Bahkan menurutnya, Kementerian Agama, Kementerian Pendidikan, Kementerian Perindustrian, Kementerian Pertanian, Kominfo, hingga Badan POM juga terlibat.
"Kementerian Agama itu bisa menjalankan pendidikan bagi calon pengantin untuk agar memahami bagaimana mencegah stunting. Kemendikbud menangani Pendidikan Usia Dini. Jadi konvergensi ini menjadi kunci bagi pencapaian target penurunan angka stunting,” tambahnya.
Sebelumnya Presiden telah menerbitkan Peraturan Presiden No 72 Tahun 2021 tentang percepatan penurunan stunting merupakan penegasan dan penugasan bagi kementerian, pemerintah provinsi, hingga desa, untuk melakukan intervensi secara terintegrasi. Dalam hal ini BKKBN menjadi koordinator pelaksana di lapangan.
Meski demikian, stunting merupakan persoalan multidimensi dan sinergi dan yang membutuhkan kerja sama Kementerian Lembaga, maupun pemerintah daerah terlebih di tengah pandemi.

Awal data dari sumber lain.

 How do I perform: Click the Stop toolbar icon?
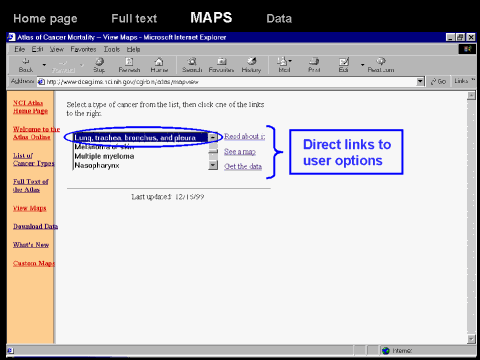(x=99, y=65)
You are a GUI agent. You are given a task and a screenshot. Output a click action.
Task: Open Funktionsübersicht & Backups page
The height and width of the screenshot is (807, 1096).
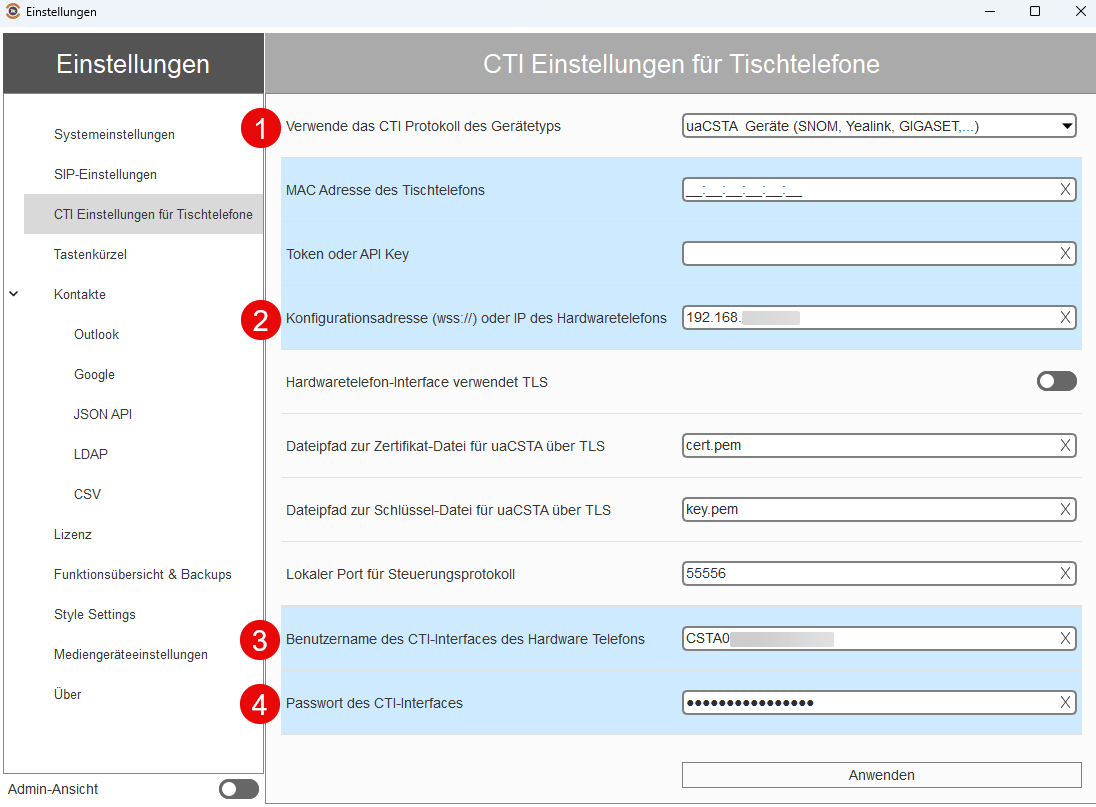click(143, 574)
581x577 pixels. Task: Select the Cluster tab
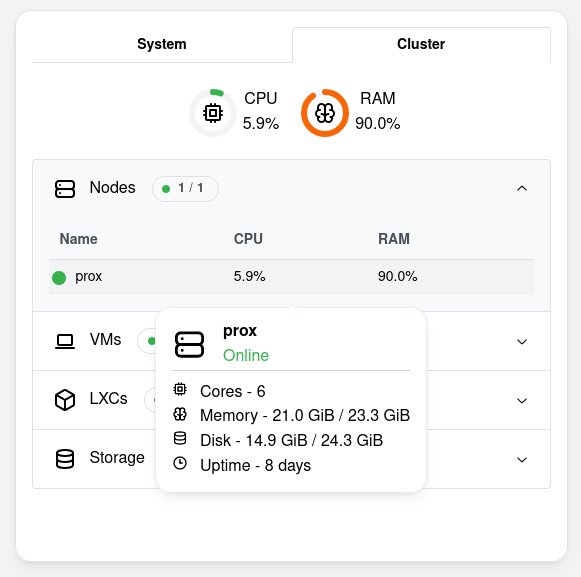[421, 44]

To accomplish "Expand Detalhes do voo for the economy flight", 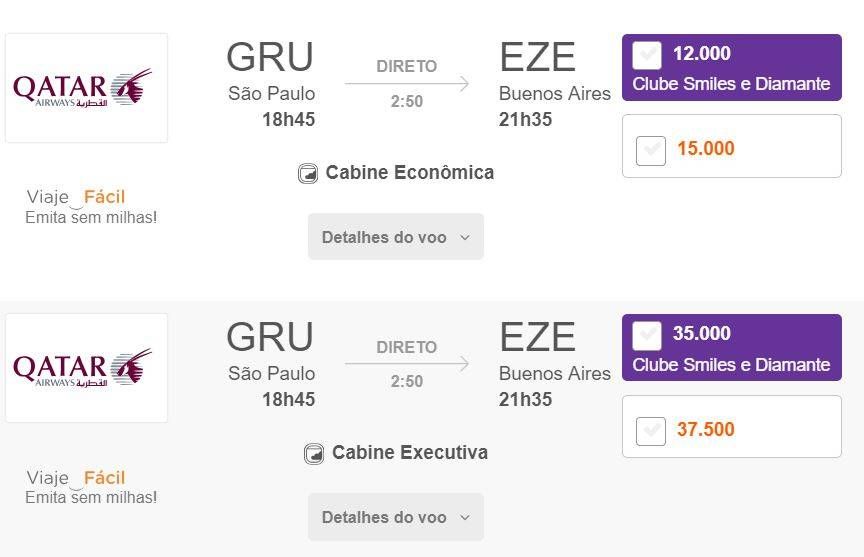I will pos(396,237).
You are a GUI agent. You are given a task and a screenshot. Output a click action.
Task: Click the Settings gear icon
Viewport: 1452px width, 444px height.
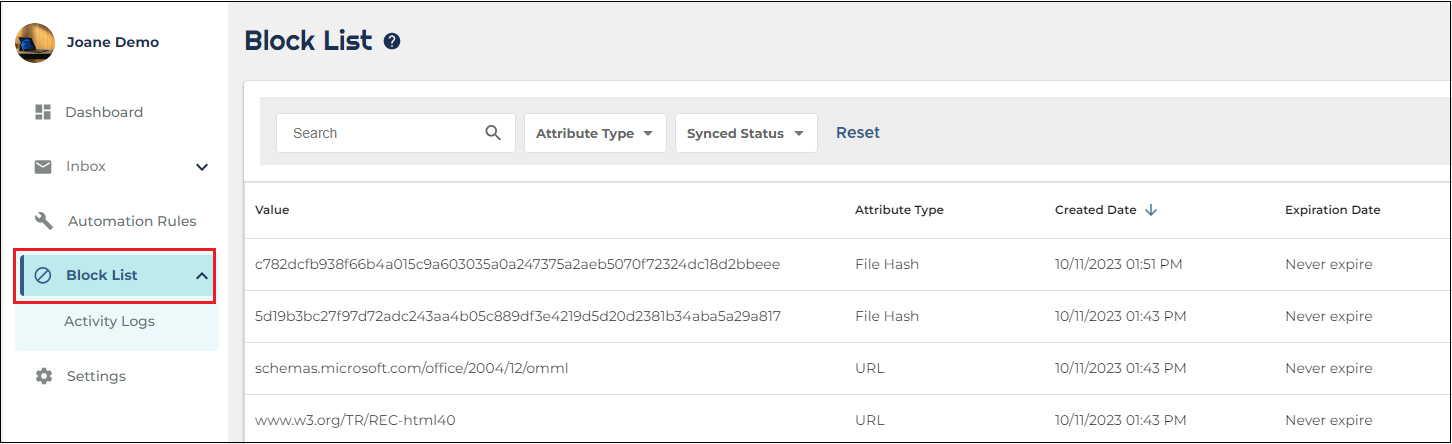[44, 376]
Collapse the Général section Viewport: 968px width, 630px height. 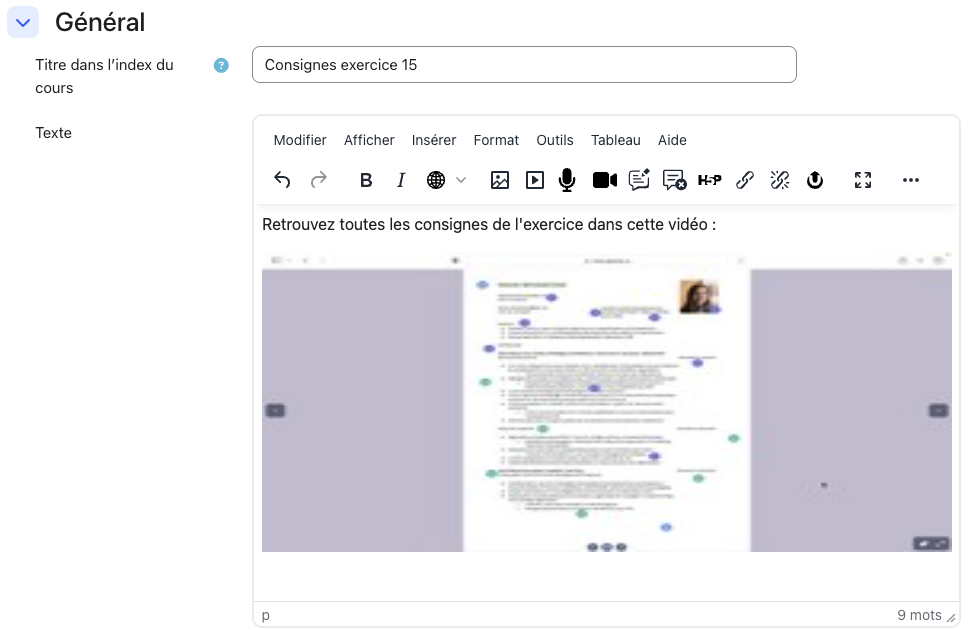tap(23, 23)
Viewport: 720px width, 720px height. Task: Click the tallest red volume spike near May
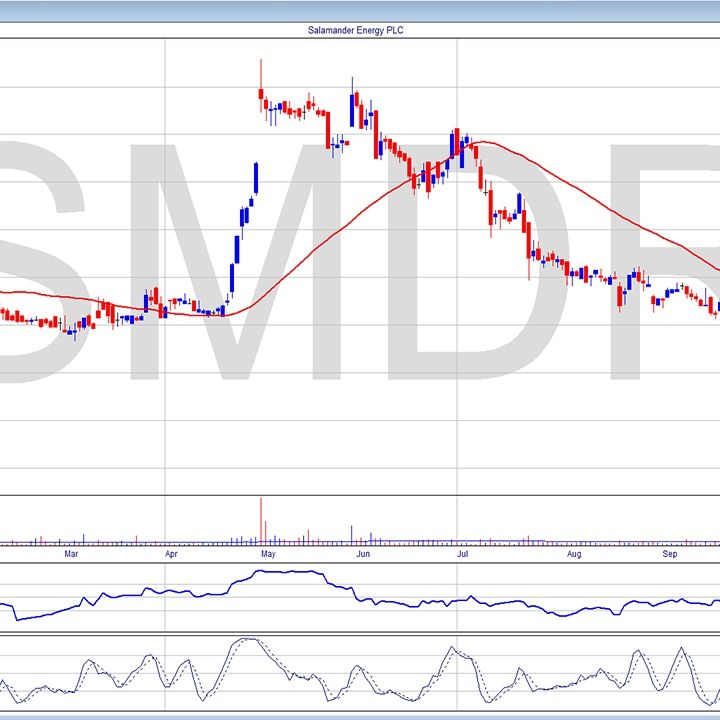(x=261, y=520)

Intervensi penanganan stunting makin luas dari 2018 mencapai 100 kabupaten kota, yaitu Program dilaksanakan bertahap 2016 di 100 kabupaten/kota prioritas, tahun 2019 pada 160 kabupaten/kota, tahun 2020 260 kabupaten/kota, 2021 jadi 360 kabupaten/kota prioritas dan 2022 diharapkan mencapai 514 kabupaten/kota.